_ANGEZEIGTER TEXT_.
:::::

Ein gelungener Schachzug des Autors gegen die Eskalation ist, als Mittel
der Aufklärung den Humor einer Gesellschaftskomödie zu nutzen. Dafür
braucht es typisierte, schlagfertige Figuren als Thesenträger. Die treffen
sich zur Wohnungsauflösung des verstorbenen Vaters von Nicola und Philipp,
Judiths Gatte, eine kleingeistig großtuerische Künstlerkarikatur. Wie
Geburtstags- und Familienfeiern ist das ein klassisches Setting fürs
Aufbrechen alter Konflikte, neuer Widersprüche sowie all der angesammelten
Lügen, Verdrängungen und Geheimnisse.
Regisseur Maximilian Schuster arbeitet die im Text angelegten
Streitdynamiken in satirischer Zuspitzung heraus. Die Pingpong-Dialoge mit
ihren Provokationen und amüsanten Missverständnissen funktionieren prima
ausbalanciert zwischen Persiflage und Betroffenheit. Alles läuft auf die
grundlegende Abrechnung mit der menschlichen Eigenschaft hinaus,
Möglichkeiten zu Habgier gern mal zu nutzen und dabei allen moralischen
Anstand ratzfatz abzustreifen.
## Die Sache hat ein Hakenkreuz
In diesem Fall wird im Dachboden-Nachlass des Verstorbenen die kitschig
aquarellierte Ansicht einer Wiener Kirche gefunden, [3][als Signatur ist
„A. Hitler“ auszumachen]. Die „kunsthandwerkliche Flohmarkt-Pinselei eines
Hobbymalers und Massenmörders“, so Judith, gehöre auf den Müll. Wenn aber
tatsächlich Hitler der Schmierfink war, könnte das Bild viel Geld wert
sein. Philipp sieht da „nur einen Haken“, Judith hingegen „ein komplettes
Hakenkreuz“.

:::::

_DATENAUSZUG_.

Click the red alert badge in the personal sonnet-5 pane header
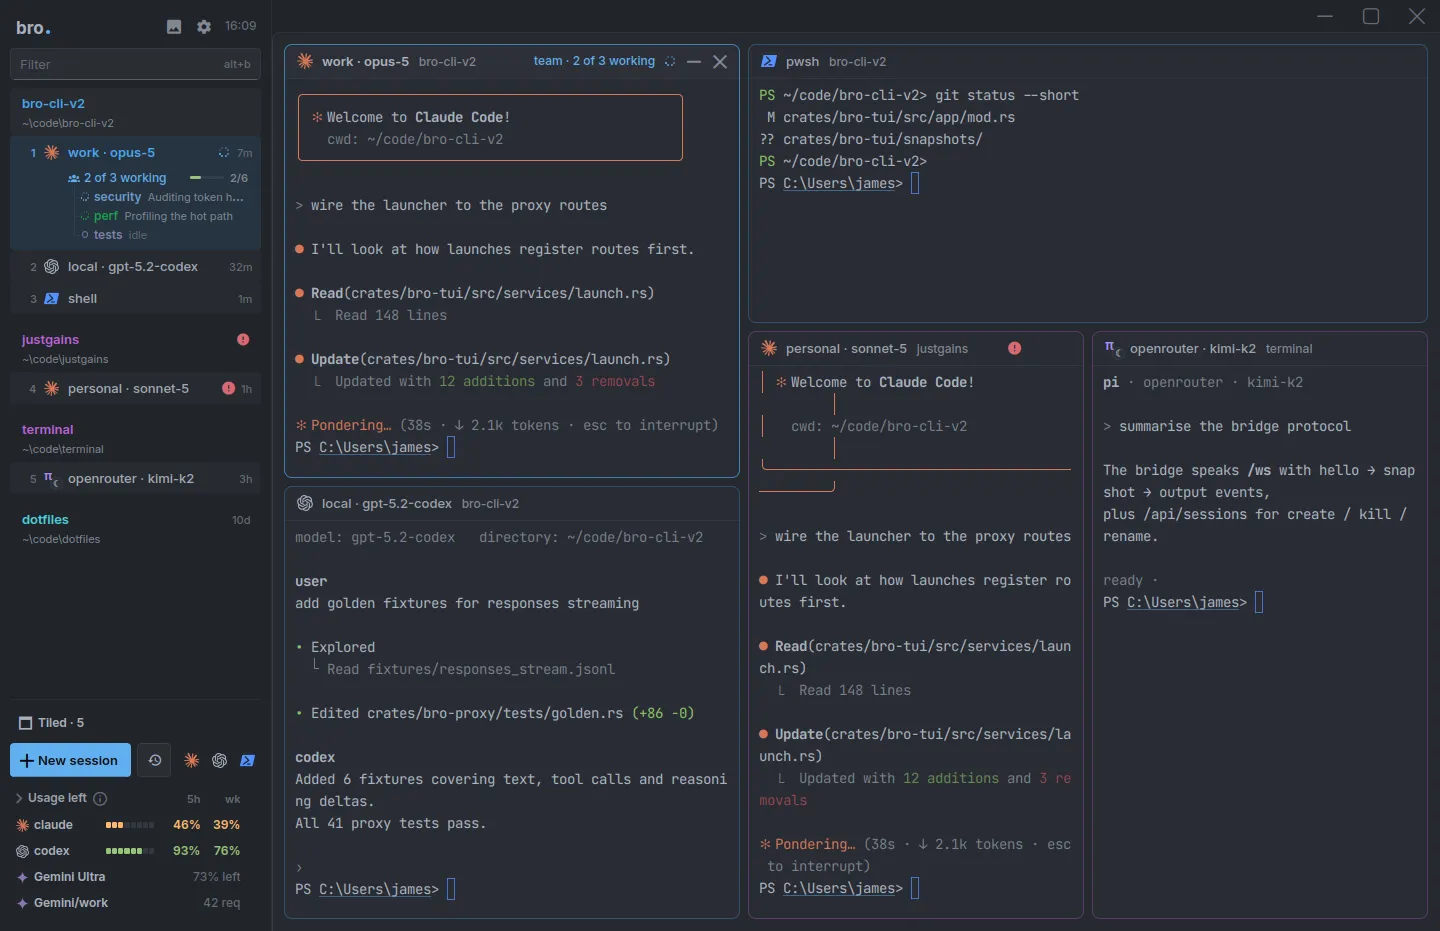This screenshot has width=1440, height=931. click(x=1015, y=348)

:::::

_AUFGABENSTELLUNG_.
Gib aus der Theaterkritik den Abschnitt wortgetreu aus, beginnend bei „Regisseur Maximilian Schuster“ und endend bei „Anstand ratzfatz abzustreifen.“.

_LÖSUNG ZUR AUFGABE_.
Regisseur Maximilian Schuster arbeitet die im Text angelegten
Streitdynamiken in satirischer Zuspitzung heraus. Die Pingpong-Dialoge mit
ihren Provokationen und amüsanten Missverständnissen funktionieren prima
ausbalanciert zwischen Persiflage und Betroffenheit. Alles läuft auf die
grundlegende Abrechnung mit der menschlichen Eigenschaft hinaus,
Möglichkeiten zu Habgier gern mal zu nutzen und dabei allen moralischen
Anstand ratzfatz abzustreifen.